Abstract
Signaling pathways in innate and adaptive immunity play vital roles in pathogen recognition and the functions of immune cells. Higher-order assemblies have recently emerged as a central principle that governs immune signaling and, by extension, cellular communication in general. There are mainly two types of higher-order assemblies: 1) ordered, solid-like large supramolecular complexes formed by stable and rigid protein-protein interactions, and 2) liquid-like phase-separated condensates formed by weaker and more dynamic intermolecular interactions. This review covers key examples of both types of higher-order assemblies in major immune pathways. By placing emphasis on the molecular structures of the examples provided, we discuss how their structural organization enables elegant mechanisms of signaling regulation.
Highlights
The immune system is typically categorized into innate immunity and adaptive immunity
Recent studies have revealed that higher-order assembly, by which biomolecules cluster into large structures of defined or irregular shapes, provides a common theme in innate and adaptive immunity, and elegant mechanisms of sensitivity control and signal transduction (Yin et al, 2015; Du and Chen, 2018; Courtney et al, 2018)
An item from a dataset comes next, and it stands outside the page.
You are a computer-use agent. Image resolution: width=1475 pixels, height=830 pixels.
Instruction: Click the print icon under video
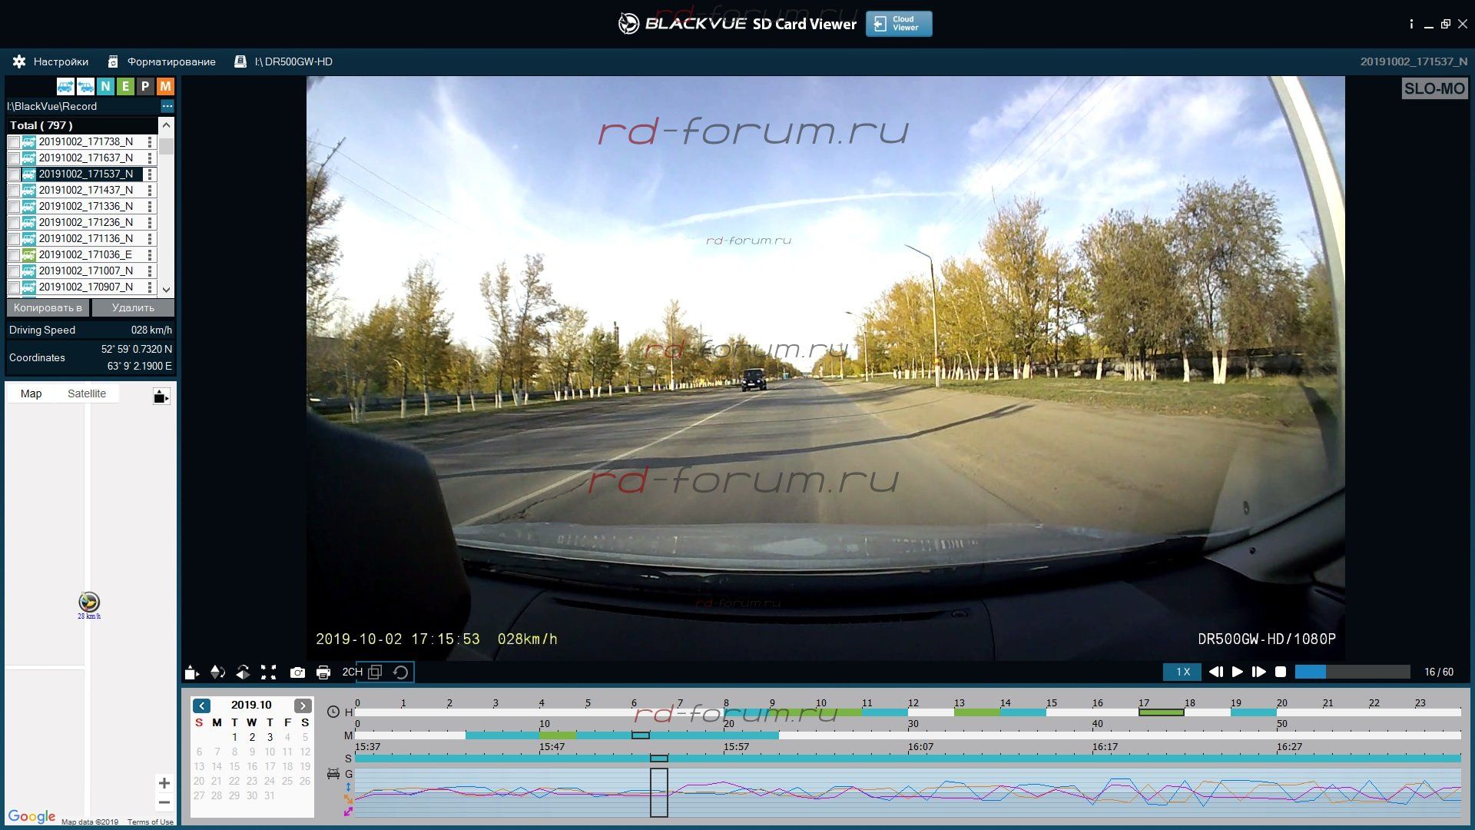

The death domain (DD) superfamily comprises four subfamilies known as DD, death effector domain (DED), Higher-order assemblies in immune signaling caspase recruitment domain (CARD), and Pyrin domain (PYD) (Park et al, 2007a)
Summary
The immune system is typically categorized into innate immunity and adaptive immunity. The DD superfamily comprises four subfamilies known as DD, death effector domain (DED), Higher-order assemblies in immune signaling caspase recruitment domain (CARD), and Pyrin domain (PYD) (Park et al, 2007a) Despite divergence in their primary sequence, the families share a conserved six-helix bundle structure, with minor variations in the lengths and orientations of the helices. Different from the ASC-dependent inflammasomes, the helical assembly of the NLRC4 inflammasome is initiated through the activation of the sensor and nucleator NAIP by bacterial ligands (Diebolder et al, 2015; Zhang et al, 2015) In this spiral structure, NLRC4 CARD forms a filament at the center of the spiral, whereas the NACHT and LRR domains assemble into disk-like structures along the CARD filament axis (Fig. 4C). Other known inhibitors of DD assembly include PYD-only proteins ASC2 and POP2, albeit unclear molecular mechanisms (Natarajan et al, 2006; Ratsimandresy et al, 2017)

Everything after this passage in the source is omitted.